To deal with these difficulties, a viable two-pronged approach would be initially to build and test static species distribution and abundance models. If serious deficiencies are apparent that are probably the result of disequilibria, then we can work towards the parameterization of dynamic models, based on the results of experimental, gradient, chronosequence and longitudinal studies.
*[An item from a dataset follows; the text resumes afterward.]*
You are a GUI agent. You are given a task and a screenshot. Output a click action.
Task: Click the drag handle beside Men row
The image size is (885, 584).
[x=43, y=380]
Although it is tempting to throw up our hands given the complexity of this challenge, we believe that the attempt should be made to begin to build global data sets and predictive species/community models, recognizing that this will be an iterative process, involving continual improvement of tools, data and models (Fig. 2). An efficient approach to providing high cross-comparability of both species and environmental data would be to develop a research consortium that uses a mutually agreed upon sampling scheme to achieve maximum coverage for minimum effort, similar to the community effort that supported the Deep Hypha project (http://ocid.nacse.org/research/deephyphae/projects.php). The price of not acting now will be a lost opportunity to define baseline species distribution data in the face of rapid global change. We have touched on a few issues. The key next steps are rallying a diverse group of researchers to collaborate in this process, and finding the resources to support large-scale data collection and modelling efforts. The time to take these steps has come.
We thank Dr Andy Taylor for the invitation to give the talk at the 5th International Conference on Mycorrhiza, 23–27 July 2006, Granada, Spain, on which this paper was based.